As decisões individuais dos ministros da Corte, muitas vezes contrariando a posição da maioria do tribunal, provocam insegurança jurídica e confusão política
>> Trecho da reportagem de capa de ÉPOCA desta semana
ÉPOCA – Marcelo Moura, Aguirre Talento, Mateus Coutinho e Patrik Camporez
Já tem um tempo que o cabelo emplastrado e a barba grisalha conferem ao ministro Dias Toffoli, do Supremo Tribunal Federal, um ar mais judicioso e prudente. No meio da tarde da última quinta-feira, Toffoli pousou o queixo numa caneta vermelha para ponderar, catedrático, sobre como “a sociedade, a imprensa, os meios de comunicação social e as chamadas redes sociais” reproduzem “o folclore e a falsa ideia” de que o Supremo é lento em julgar ações. Naquela perna do U que forma o plenário do Supremo, o decano Celso de Mello, à esquerda de Toffoli, preocupava-se em organizar sua bancada, amassar e descartar um pedaço de papel. Gilmar Mendes estava ausente. Pela direita, Rosa Weber fitava hipnotizada a tela de seu computador. Edson Fachin assistia à palestra de Toffoli atentamente.
Toffoli abre os braços, mãos espalmadas em indignação, e começa a fazer um balanço de sua produtividade. “Tomei posse aqui no dia 23 de outubro de 2009. Nesse período, passaram pelo meu gabinete 35 ações penais. Vinte e seis foram solucionadas. Apenas nove estão constando ainda do meu acervo. Sem citar o nome dos réus, vou mencionar uma por uma e em qual fase ela está.” Toffoli checa a reação dos colegas. Não há nenhuma. O ministro esforçava-se para estender sua preleção. Por quase uma hora, interrompido algumas vezes por apartes de colegas, Toffoli tentou justificar por que faria o que todos sabiam que ele faria em seguida.
Desculpou-se por ter de deixar o plenário para cumprir um “compromisso médico no posto”. E pediu vista do processo que discutia a restrição do foro privilegiado para políticos.
A ação de Toffoli só serve para paralisar um julgamento que já estava decidido. Seis dos 11 ministros do Supremo haviam se manifestado favoráveis à restrição do foro – depois de Toffoli, o decano ainda adiantaria seu voto, somando sete votos pela restrição ao privilégio. A maioria estava formada. Mas Toffoli pediu vista do processo mesmo assim. Num movimento solitário, imobilizou o andamento de uma ação de altíssimo interesse público.
As decisões individuais dos ministros da Corte têm se tornado jurisprudência. Há casos sucessivos em que ministros decidem sozinhos – ou, no jargão, monocraticamente –, contrariando entendimento já firmado pelo tribunal. Ou usam como arma jurídica o pedido de vista para casos com maioria já formada.
O próprio Dias Toffoli recorrera à manobra do pedido de vista em um processo movido pela Rede para impedir que o então presidente do Senado, Renan Calheiros, do PMDB, pudesse ser mantido no cargo caso se tornasse réu em uma ação penal. Seis dos 11 ministros já haviam se manifestado a favor do pedido da Rede. Gilmar Mendes pediu vista, em 2014, no processo que decidiria se empresas poderiam financiar campanhas políticas – seis dos 11 ministros já haviam optado por vetar essas doações.
O ministro Ricardo Lewandowski, há duas semanas, devolveu à Procuradoria-Geral da República um acordo de delação premiada que atendia aos moldes firmados por decisões tomadas por colegas de Supremo. A cada nova cisão, abala-se a estabilidade que a Suprema Corte deve conferir ao sistema jurídico no Brasil.

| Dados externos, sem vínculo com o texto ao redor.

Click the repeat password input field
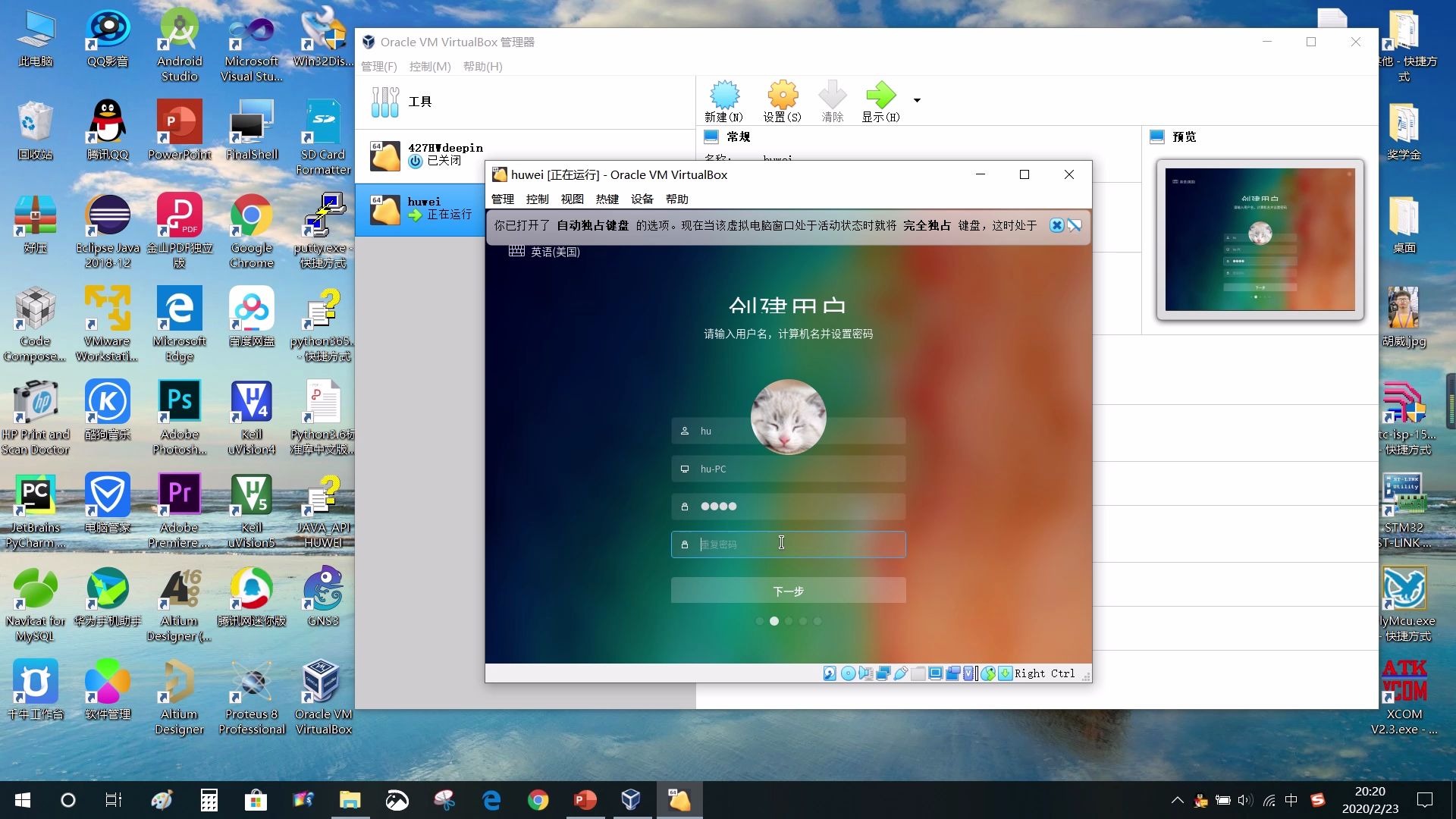Image resolution: width=1456 pixels, height=819 pixels. [788, 544]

A divisão entre os ministros do Supremo está resultando em decisões monocráticas que ferem a unidade da Corte e, assim, a segurança jurídica do país. “A divergência quanto ao mérito é indispensável à democracia. A divergência por individualismo processual, ao contrário, esgarça a legitimidade do Supremo”, diz Joaquim Falcão, professor titular de Direito da Fundação Getulio Vargas. “É um paradoxo. O Supremo, cuja missão última é criar estabilidade jurídica, está criando instabilidade e insegurança.”